How to prove $\sin{b}\sin{c}\sin{(b-c)}(\sin^2{b}+\sin^2{c}+\sin^2{(b-c)})+\dots=0$ 
If $a,b,c\in (0,\pi)$ and $a+b+c=\pi$, show that:
  $$\sin b \sin c \sin(b-c) \left(\sin^2 b + \sin^2 c + \sin^2(b-c)\right) \\ 
+ \sin c \sin a \sin(c-a) \left(\sin^2 c + \sin^2 a + \sin^2(c-a)\right) \\ 
+ \sin a \sin b \sin(a-b) \left(\sin^2 a + \sin^2 b + \sin^2(a-b)\right) \\
+ \sin(b-c)\sin(c-a)\sin(a-b) \left(\sin^2(b-c) + \sin^2(c-a) + \sin^2(a-b)\right) = 0$$

This problem is from my friend.
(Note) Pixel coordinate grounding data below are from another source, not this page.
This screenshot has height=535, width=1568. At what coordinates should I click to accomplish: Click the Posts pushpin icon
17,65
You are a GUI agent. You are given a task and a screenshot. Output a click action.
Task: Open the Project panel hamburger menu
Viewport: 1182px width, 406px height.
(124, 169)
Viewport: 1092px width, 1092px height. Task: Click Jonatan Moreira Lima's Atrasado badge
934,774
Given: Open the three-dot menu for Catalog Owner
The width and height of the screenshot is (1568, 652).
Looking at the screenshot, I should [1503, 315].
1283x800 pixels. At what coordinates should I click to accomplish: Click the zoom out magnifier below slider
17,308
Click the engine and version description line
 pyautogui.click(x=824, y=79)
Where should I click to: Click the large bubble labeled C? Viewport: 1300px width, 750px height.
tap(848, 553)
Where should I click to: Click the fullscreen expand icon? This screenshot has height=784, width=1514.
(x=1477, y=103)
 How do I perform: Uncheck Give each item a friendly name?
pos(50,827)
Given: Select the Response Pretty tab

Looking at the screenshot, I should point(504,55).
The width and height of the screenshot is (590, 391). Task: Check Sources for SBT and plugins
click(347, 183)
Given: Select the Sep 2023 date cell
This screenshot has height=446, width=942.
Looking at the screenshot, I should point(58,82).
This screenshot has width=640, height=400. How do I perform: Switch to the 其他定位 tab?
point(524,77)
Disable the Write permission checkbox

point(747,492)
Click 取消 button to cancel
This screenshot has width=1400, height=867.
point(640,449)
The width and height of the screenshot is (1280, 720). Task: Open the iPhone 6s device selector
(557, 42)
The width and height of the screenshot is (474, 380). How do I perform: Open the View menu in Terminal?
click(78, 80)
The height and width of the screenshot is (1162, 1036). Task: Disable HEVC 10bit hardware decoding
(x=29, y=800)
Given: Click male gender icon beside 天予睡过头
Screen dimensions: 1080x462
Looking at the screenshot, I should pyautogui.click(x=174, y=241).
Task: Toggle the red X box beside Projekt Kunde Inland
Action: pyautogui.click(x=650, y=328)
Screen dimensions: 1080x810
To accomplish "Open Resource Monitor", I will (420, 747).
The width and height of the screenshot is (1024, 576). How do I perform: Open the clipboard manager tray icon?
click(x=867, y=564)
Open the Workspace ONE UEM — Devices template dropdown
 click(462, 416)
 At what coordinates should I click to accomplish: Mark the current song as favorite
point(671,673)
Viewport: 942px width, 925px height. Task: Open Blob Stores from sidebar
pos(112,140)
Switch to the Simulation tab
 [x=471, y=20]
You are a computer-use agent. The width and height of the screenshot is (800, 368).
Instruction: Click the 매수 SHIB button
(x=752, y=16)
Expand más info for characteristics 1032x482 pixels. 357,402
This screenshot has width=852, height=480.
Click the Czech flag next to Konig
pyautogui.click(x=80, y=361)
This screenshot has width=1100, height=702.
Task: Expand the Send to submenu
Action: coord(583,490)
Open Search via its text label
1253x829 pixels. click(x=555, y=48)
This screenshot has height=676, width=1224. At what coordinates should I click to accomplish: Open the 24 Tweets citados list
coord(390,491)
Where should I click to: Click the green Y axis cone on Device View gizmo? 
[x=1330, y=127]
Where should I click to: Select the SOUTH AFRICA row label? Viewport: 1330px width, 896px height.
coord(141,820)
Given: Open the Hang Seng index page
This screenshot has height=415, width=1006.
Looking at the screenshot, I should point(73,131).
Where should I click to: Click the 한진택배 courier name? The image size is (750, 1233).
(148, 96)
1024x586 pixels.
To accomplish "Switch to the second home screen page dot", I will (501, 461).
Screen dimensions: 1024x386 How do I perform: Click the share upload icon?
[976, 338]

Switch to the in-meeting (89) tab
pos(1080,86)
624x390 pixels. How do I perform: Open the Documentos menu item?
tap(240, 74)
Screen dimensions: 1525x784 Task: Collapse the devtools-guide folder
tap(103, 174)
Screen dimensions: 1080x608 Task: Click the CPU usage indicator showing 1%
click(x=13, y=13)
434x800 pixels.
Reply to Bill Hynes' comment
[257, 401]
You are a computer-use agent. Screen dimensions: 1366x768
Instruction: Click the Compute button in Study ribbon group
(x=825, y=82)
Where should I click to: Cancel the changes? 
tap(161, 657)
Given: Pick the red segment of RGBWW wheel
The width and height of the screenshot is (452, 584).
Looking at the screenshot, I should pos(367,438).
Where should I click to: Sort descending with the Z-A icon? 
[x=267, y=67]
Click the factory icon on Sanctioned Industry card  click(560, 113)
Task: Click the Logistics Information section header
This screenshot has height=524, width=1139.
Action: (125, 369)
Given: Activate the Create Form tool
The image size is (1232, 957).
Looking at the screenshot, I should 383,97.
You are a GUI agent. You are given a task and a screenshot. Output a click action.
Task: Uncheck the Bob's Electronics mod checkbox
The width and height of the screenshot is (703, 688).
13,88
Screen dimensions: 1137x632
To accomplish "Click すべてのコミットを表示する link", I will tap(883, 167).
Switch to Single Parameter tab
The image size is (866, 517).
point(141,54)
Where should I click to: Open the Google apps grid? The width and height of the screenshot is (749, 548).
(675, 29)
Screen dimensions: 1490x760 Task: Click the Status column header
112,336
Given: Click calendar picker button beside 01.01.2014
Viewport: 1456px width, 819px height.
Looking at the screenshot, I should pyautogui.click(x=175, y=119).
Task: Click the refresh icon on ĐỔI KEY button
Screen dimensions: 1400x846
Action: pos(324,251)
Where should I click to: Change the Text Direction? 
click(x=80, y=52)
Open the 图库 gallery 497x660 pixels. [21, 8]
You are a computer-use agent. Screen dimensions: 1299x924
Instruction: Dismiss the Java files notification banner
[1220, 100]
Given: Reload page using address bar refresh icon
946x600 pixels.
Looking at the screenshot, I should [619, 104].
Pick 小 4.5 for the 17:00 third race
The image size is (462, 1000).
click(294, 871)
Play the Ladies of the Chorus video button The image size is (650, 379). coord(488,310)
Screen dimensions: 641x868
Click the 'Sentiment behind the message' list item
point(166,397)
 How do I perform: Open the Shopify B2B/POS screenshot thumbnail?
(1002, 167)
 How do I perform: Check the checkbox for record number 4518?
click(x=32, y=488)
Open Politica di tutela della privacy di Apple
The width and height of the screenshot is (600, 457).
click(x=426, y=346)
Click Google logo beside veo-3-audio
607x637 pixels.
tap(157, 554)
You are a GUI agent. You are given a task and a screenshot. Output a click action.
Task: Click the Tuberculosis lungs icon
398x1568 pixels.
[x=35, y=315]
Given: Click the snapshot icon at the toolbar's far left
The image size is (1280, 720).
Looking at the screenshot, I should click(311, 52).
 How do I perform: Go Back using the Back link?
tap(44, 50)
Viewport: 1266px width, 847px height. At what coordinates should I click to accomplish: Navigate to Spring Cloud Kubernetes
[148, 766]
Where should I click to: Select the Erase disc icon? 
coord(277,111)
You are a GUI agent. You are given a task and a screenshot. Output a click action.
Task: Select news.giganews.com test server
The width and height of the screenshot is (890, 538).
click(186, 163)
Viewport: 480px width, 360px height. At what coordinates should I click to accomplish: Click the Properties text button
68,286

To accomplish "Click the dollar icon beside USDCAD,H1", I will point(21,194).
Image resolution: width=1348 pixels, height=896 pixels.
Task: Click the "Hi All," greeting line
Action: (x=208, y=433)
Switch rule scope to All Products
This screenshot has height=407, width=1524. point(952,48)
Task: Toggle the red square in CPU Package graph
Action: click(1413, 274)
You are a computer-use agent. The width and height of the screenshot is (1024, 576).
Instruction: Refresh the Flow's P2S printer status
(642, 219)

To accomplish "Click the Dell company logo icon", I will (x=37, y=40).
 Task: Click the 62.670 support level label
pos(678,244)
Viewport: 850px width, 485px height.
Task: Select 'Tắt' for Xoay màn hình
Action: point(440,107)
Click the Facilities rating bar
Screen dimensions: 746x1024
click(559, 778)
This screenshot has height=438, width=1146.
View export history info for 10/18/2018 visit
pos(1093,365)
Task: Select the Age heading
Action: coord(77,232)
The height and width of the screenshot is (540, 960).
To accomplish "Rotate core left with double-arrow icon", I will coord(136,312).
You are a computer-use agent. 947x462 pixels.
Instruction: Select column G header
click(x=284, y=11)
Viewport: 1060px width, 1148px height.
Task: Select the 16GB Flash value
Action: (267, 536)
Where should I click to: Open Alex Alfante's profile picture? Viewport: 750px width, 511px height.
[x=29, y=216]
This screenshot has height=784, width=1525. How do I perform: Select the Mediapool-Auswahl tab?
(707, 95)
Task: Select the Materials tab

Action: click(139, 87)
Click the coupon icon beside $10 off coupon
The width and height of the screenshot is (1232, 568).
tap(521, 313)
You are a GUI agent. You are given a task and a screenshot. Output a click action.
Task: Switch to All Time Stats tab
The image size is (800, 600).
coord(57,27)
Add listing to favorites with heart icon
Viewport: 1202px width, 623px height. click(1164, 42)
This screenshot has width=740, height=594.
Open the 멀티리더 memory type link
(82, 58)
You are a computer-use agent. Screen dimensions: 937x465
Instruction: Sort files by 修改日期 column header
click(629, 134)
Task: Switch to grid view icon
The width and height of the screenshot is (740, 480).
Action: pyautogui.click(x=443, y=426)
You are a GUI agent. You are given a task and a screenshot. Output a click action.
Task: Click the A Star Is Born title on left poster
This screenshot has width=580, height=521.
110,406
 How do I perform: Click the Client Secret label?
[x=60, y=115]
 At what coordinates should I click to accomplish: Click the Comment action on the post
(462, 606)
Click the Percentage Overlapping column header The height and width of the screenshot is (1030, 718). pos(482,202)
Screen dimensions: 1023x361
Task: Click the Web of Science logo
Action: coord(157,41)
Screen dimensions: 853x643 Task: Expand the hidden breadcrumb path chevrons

He asked me and I can't solve it. Thank you for your help.
My idea: let $\sin{a}=x,\sin{b}=y,\sin{c}=z$. Then $LHS=\cdots$.
I fell very hard, so I can't do any work. Thank you.
 A: Consider the following configuration:

where $ABC$ is an acute triangle and $X'$ is the symmetric of $X$ with respect to the perpendicular bisector of $YZ$. The six depicted points are clearly concyclic, and by assuming that the diameter of the circumcircle is one we have:
$$ z = XY = \sin\widehat{Z},\quad XX'=\left|\sin(\widehat{Y}-\widehat{Z})\right|.$$
Without loss of generality, we can further assume that $\widehat{A}\geq\widehat{B}\geq\widehat{C}$, as depicted above. By applying the Ptolemy's theorem to the isosceles trapezoid $AA'CB$ we get:
$$ AA'\cdot a = AA'\cdot BC = AC^2 - AB^2 = b^2-c^2,$$
in the same way:
$$ BB'\cdot b = BB'\cdot AC = BC^2 - AB^2 = a^2-c^2,$$
$$ CC'\cdot c = CC'\cdot AB = BC^2 - AC^2 = a^2-b^2.$$
Now we have to prove:
$$ bc AA'(b^2+c^2+AA'^2) - ac BB'(a^2+c^2+BB'^2) + ab CC' (a^2+b^2+CC'^2) - AA'BB'CC'(AA'^2+BB'^2+CC'^2)=0.$$
We multiply everything by $a^3 b^3 c^3$ in order to remove $AA',BB'$ and $CC'$ through the previous Ptolemy's identities. We end with:
$$\begin{eqnarray*} 
  &b^4 c^4 a AA'(a^2b^2+a^2c^2+a^2 AA'^2)\\
  -&a^4 c^4 b BB'(a^2b^2+b^2c^2+b^2 BB'^2)\\
  +&a^4 b^4 c CC'(a^2c^2+b^2c^2+c^2 CC'^2)\\
  -&a AA' b BB' c CC'(b^2c^2 a^2 AA'^2+a^2 c^2 b^2 BB'^2+a^2 b^2 + c^2 CC'^2)=0,
  \end{eqnarray*}$$
or:
$$\sum_{cyc}b^4 c^4(b^2-c^2)(a^2b^2+a^2c^2+(b^2-c^2)^2)+\left(\prod_{cyc}(b^2-c^2)\right)\cdot\sum_{cyc}b^2c^2(b^2-c^2)^2 = 0.$$
$$\sum_{cyc}a^2 b^4 c^4(b^4-c^4)+ \sum_{cyc}b^4 c^4(b^2-c^2)^3+\left(\prod_{cyc}(b^2-c^2)\right)\cdot\sum_{cyc}b^2c^2(b^2-c^2)^2 = 0.$$
Since $\prod_{cyc}(x-y)=-\sum_{cyc}xy(x-y)$, the last identity is tedious to check but straightforward.